## The exercise
In the text about the soap opera web series, roughly how many readers did the series eventually reach?

## Source text
────────────────────────────────────────

Blogging ruled, Facebook’s predecessor Friendster emerged, and the World Wide Web was learning to tell stories, one HTML page at a time. Living at the Twin Oaks intentional community in Virginia, the writing bug bit me hard.
I blame years of soap opera viewing that bordered on obsession: Evil twins, mysterious illnesses, and torrid affairs. What began as a fever dream became Tomorrow Waits For No One – a weekly text-based web series delivered to AOL and Hotmail inboxes. Before video streaming was possible, my “soap opera for people with ADHD” thrived on byte-sized drama. One subscriber became ten, then fifty. Through the hum of 56K modems, nearly 500 readers eventually followed Santa Lorena’s web of desire and deception.
As the internet evolved, these stories simmered on the back burner, but the characters stayed with me. With help from a cherished community in Asheville, NC, I transformed these digital whispers into a short film (here are the opening credits), premiering in 2009 before a packed house of true believers.
When the pilot script made it to the finals of a screenplay competition, it was clear – the story wouldn’t die. A new life in Los Angeles as a SAG-AFTRA background performer kept drawing me back to Santa Lorena.

────────────────────────────────────────

## Dataset section
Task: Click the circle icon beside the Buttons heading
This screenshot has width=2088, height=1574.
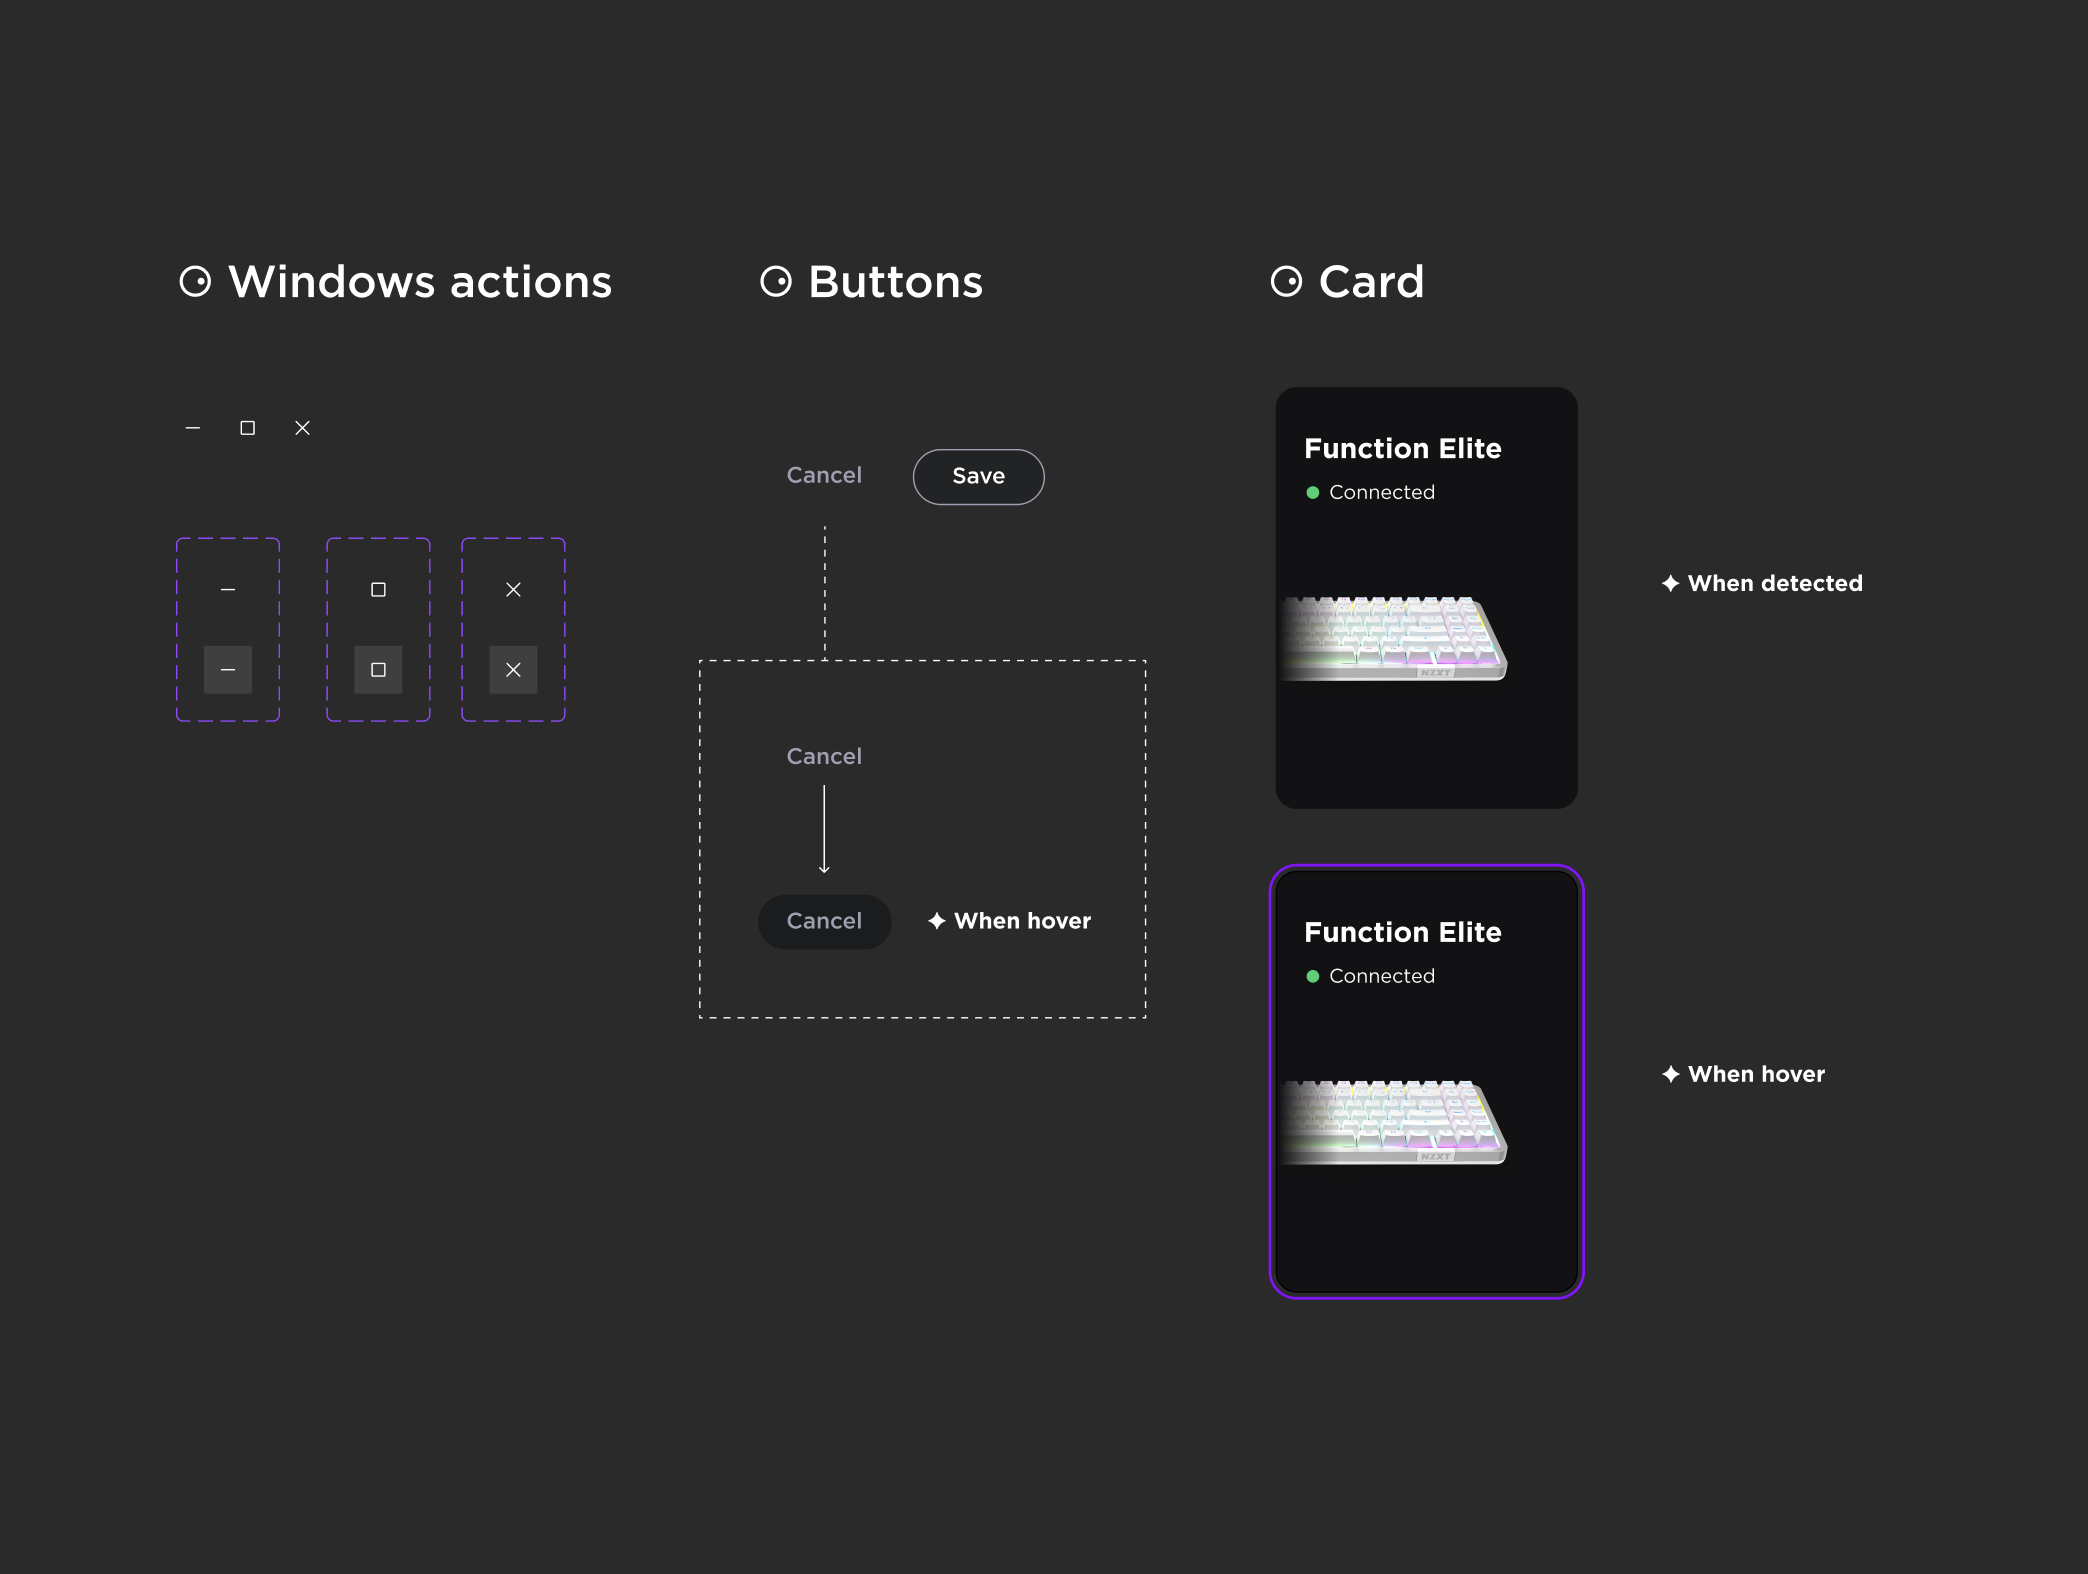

────────────────────────────────────────

## Correct result
Nearly 500 readers.